** Start Provided passage **

Cohen Media Group releases Girls of the Sun at Quad Cinema, French Institute Alliance Française (FIAF) and The Landmark at 57 West on April 12th, 2019.


NYC MOVIE GURU: When it comes to entertaining the audience and provoking them emotionally, which of the two elements was most challenging to tweak in the editing room?

Eva Husson: I don't think like that. I go by my instinct---what feels right. The one thing that was tough was the music just because it was a rough time for me at the time. My mom was sick, my dad was sick. My dad fell into a coma at the last day of shooting and was in a coma during most of the edit. He died 3 days before the competition in Cannes. So, that made my emotional level really high which is a bitch in the editing room because then you tend to vibrate much more. I had to bring that down as much as I could. The bottom line is that if I were to make the movie right now, I'd make a different movie. It's always like that and you just have to be okay with it and write the way that you're being given.

NYC MOVIE GURU: Francois Truffaut once observed that a truly great film has a perfect blend of Truth and Spectacle. I believe that there can also be plenty of Spectacle within Truth. What do you think?

EH: I see what you mean because I definitely think that it's my filmmaking, and I think it's sort of an homage to American cinema. I studied in the US and have an American accent when I speak English. I guess part of me believes that it's more interesting to reach a wider range of people because you sweep them with emotion and the scope of filmmaking. I believe in films in cinemas. I believe in spectacle. That's the right word. You have to be okay with it. I never quite understand that section of filmming where you have to be very protestant about it---the light has to look like shit and the sound has to look like shit, and that's the mark of a good movie. That's bullshit! You know what? From the second that you make a decision about lighting, you make an aesthetic decision. So if your light is shit, it's because you wanted it to be shit. It's not because light is shit in general. If you look at the light in life, most of the time it's very interesting and beautiful. I try to own that side of filmmaking where we're doing fiction, so let's go for it. Let's embrace it. Let's make the most out of it with the tools that we have because it's interesting to take people on this journey. Cinema, for me, is the only medium where you can slip into somebody else's vision of the world and become somebody else for a couple of hours. It's the least dangerous way of doing it. You don't have to take drugs or to get lost in a virtual world where it's endless. Because it's not your own decision, it's a journey that you're making through somebody else's eyes, and that's my proposition. So, it's very subjective. I want that. I like filmmakers who are subjective. I don't believe in objectivity in filmmaking. I think that it's bullshit.

NYC MOVIE GURU: Is there something unique about the friendship between two women that's different from the friendship between two men?

** End Provided passage **

**Work instructions:**
1. Name each venue the interview gives for the release of Girls of the Sun.
2. Answer these from the interview:
(a) On what date does Girls of the Sun open?
(b) How many days before the competition in Cannes did Eva Husson's father die?
(c) Which filmmaker does the interviewer cite on Truth and Spectacle?
3. Please quote the stretch of the interview that starts with the words containing "NYC MOVIE GURU: When" and ends with "the editing room?".

** Start Stored rows **

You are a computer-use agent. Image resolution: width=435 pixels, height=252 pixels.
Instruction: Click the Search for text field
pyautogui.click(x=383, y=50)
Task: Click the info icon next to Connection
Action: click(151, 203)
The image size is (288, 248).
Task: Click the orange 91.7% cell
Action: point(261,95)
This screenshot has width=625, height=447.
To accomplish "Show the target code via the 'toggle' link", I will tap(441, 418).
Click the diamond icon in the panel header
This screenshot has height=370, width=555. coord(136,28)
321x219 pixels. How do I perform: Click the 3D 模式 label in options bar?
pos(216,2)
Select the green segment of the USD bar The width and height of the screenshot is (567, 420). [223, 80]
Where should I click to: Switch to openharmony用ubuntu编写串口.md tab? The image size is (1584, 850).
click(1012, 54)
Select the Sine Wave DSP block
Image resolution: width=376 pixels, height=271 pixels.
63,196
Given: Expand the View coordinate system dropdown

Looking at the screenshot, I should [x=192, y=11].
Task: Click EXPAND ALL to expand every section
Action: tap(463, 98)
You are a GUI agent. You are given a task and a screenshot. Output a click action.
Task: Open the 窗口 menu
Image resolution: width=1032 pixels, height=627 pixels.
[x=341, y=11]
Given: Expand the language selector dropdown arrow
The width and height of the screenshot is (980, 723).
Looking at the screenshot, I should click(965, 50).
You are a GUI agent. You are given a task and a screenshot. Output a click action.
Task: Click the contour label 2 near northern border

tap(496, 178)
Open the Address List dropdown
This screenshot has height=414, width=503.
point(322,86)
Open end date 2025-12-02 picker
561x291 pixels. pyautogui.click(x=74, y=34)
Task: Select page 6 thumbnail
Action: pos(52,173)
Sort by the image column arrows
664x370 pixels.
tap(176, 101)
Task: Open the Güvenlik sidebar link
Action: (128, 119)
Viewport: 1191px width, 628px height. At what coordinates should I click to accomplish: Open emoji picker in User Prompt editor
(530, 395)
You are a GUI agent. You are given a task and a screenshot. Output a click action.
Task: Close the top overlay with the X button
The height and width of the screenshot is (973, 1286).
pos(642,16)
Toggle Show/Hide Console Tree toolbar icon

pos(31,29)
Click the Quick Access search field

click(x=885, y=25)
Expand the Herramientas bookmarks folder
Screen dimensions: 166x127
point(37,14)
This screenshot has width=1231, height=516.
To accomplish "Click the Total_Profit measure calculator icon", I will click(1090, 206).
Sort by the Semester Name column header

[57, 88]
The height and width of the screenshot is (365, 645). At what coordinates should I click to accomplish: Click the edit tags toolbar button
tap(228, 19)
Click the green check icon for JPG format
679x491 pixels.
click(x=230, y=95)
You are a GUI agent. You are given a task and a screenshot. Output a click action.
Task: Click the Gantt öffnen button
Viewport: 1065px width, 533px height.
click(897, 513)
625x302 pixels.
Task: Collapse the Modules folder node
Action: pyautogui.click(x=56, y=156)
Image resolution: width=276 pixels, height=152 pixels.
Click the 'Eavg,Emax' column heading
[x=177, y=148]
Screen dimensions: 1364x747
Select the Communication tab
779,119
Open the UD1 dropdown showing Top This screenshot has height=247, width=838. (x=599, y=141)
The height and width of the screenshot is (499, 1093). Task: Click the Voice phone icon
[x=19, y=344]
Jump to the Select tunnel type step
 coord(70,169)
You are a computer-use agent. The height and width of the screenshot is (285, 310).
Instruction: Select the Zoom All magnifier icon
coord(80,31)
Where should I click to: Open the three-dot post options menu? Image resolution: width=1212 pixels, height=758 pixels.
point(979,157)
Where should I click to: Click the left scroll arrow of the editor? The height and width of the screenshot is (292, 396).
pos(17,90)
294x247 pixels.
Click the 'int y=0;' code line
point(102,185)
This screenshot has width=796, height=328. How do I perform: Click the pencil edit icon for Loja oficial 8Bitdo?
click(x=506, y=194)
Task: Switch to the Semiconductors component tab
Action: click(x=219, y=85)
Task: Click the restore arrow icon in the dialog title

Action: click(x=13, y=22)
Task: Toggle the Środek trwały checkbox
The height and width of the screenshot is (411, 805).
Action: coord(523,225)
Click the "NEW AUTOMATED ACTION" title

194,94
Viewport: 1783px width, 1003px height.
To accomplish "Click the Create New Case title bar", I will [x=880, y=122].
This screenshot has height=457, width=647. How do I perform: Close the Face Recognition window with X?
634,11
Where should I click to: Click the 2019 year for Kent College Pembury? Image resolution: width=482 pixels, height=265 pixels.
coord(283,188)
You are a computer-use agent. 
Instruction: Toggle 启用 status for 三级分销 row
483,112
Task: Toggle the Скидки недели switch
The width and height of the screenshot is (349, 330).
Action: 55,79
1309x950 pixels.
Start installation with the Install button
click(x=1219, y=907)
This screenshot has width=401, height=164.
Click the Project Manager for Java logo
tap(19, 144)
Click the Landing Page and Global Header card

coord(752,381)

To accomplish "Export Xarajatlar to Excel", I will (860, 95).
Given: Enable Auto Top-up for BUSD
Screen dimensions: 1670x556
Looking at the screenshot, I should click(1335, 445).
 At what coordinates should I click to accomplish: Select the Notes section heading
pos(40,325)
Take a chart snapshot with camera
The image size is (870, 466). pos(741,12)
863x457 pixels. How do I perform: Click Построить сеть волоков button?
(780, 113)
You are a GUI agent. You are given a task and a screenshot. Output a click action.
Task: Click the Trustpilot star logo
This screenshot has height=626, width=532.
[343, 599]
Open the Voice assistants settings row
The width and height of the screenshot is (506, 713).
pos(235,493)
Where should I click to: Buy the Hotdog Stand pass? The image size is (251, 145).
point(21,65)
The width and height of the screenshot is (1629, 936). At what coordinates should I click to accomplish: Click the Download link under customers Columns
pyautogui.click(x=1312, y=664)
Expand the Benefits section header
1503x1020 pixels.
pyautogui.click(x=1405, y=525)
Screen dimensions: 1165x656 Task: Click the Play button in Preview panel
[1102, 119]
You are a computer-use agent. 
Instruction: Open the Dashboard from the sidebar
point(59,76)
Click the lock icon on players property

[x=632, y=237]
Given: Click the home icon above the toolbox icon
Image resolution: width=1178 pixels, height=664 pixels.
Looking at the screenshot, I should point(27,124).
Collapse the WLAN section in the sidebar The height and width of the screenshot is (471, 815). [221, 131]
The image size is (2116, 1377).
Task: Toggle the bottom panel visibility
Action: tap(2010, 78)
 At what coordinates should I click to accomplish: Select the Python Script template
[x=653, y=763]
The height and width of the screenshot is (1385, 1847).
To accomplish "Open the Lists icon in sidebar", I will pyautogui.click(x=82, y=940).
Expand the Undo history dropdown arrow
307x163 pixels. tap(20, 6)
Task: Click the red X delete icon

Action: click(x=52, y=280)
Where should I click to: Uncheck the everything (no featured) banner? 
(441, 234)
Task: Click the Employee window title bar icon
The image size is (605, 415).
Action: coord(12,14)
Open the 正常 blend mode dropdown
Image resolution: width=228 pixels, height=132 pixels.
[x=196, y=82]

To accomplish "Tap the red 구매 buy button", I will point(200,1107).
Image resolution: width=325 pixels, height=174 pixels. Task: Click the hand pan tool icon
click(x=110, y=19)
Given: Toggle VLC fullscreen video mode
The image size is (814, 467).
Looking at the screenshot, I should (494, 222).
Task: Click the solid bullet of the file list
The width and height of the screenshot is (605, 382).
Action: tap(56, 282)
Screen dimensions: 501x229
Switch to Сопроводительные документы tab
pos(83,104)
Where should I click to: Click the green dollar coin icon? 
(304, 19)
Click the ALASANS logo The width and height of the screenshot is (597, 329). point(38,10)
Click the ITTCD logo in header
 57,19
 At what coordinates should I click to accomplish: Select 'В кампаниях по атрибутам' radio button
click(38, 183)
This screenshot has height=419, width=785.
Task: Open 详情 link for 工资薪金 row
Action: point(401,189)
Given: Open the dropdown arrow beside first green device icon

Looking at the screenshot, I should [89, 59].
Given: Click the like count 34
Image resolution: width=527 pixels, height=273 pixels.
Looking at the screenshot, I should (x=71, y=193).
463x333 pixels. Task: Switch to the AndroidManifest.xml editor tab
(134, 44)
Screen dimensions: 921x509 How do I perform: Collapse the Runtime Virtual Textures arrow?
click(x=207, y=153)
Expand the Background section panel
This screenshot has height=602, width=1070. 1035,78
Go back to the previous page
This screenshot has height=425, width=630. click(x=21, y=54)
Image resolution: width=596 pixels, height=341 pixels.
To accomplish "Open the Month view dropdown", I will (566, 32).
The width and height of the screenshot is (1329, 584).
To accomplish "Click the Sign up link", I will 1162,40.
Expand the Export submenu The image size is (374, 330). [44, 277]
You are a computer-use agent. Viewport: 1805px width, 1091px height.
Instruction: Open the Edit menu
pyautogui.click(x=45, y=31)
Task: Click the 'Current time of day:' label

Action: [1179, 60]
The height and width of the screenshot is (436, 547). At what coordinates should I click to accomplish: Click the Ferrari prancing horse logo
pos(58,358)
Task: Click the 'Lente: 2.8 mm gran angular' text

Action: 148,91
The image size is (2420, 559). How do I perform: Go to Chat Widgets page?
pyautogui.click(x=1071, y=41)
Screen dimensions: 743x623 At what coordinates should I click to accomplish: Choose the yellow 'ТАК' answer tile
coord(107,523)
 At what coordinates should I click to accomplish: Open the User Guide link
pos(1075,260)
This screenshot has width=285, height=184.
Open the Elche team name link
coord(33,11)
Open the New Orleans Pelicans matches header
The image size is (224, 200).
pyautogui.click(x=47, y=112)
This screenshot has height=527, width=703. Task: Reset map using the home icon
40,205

** End Stored rows **

**Responses:**
1.
- Quad Cinema
- French Institute Alliance Française (FIAF)
- The Landmark at 57 West

2.
(a) April 12th, 2019
(b) 3 days
(c) Francois Truffaut

3.
NYC MOVIE GURU: When it comes to entertaining the audience and provoking them emotionally, which of the two elements was most challenging to tweak in the editing room?